Metropolitan Sewers Act 1851
- Parliament of the United Kingdom
- Long title: An Act to amend and continue the Metropolitan Sewer Act.
- Citation: 14 & 15 Vict. c. 75
- Territorial extent: Ireland

Dates
- Royal assent: 7 August 1851
- Repealed: 11 August 1875

Other legislation
- Repealed by: Statute Law Revision Act 1875

Status: Repealed

= Metropolitan Sewers Act 1851 =

United Kingdom law

The Metropolitan Sewers Act 1851 (14 & 15 Vict. c. 75) is an act of the Parliament of the United Kingdom. The act extended and amended the Metropolitan Commission of Sewers Act 1848 and the Metropolitan Sewers Act 1849, which would have otherwise expired at the end of that session of Parliament, until the end of the session of Parliament underway on 7 August 1852. The Act was superseded by the further Metropolitan Sewers Acts in 1852, 1853, 1854 and 1855.
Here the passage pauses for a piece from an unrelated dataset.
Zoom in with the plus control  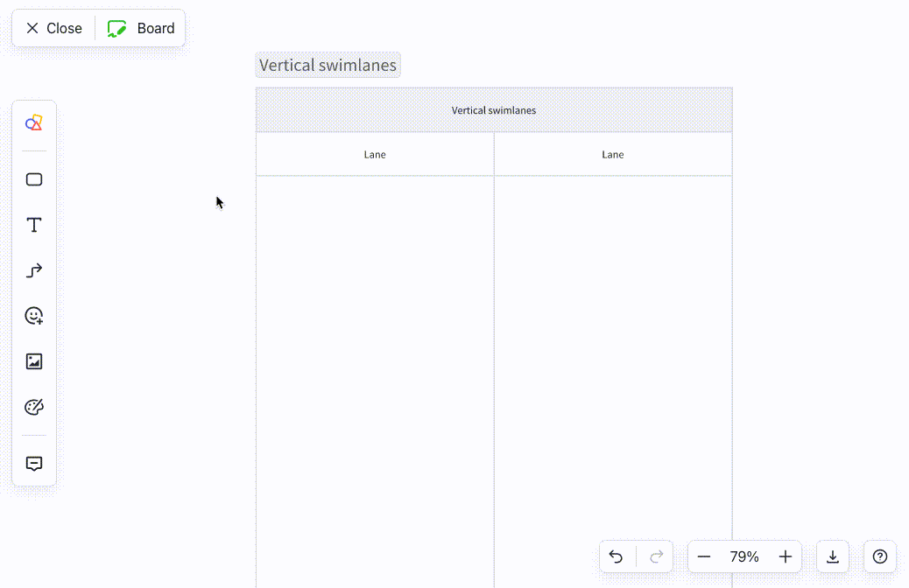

==Passage through Parliament==
The bill was introduced to the House of Commons by the Chancellor of the Exchequer Charles Wood and Edward Pleydell-Bouverie on 28 July. It was put to a committee of the whole House on 29 July, taking up most of the day's proceedings. Its third reading was on 31 July, where it was passed.

The bill did not pass entirely smoothly. The Caledonian Mercury reported that the second reading devolved into "[a] conversation of a somewhat angry character". Benjamin Hall and Thomas Wakley were outspoken opponents of the bill and the Metropolitan Commission of Sewers. Wakley moved that the bill stay in committee stage for three months and "objected to the public being taxed by any irresponsible body." Hall said that "[o]f all the inefficient commissions that ever existed in the metropolis, the Commission of Sewers was the worst."

==Provisions==
The provisions of the Act were:
- That the Queen may appoint commissioners from the Metropolitan Commission of Sewers to be the Commission's chair and deputy chair.
- That the salary of the Chair would be set at £1,000 per year.
- That the Chair would also be chair at Courts of Sewers and that they would hold a casting vote at such meetings.
- That the quorum for Commission meetings would be two.
- That for meetings of the Commission to raise rates, borrow money, make a mortgage or grant an annuity six Commissioners must be present.
- That six Commissioners need not be present if a court order allows otherwise.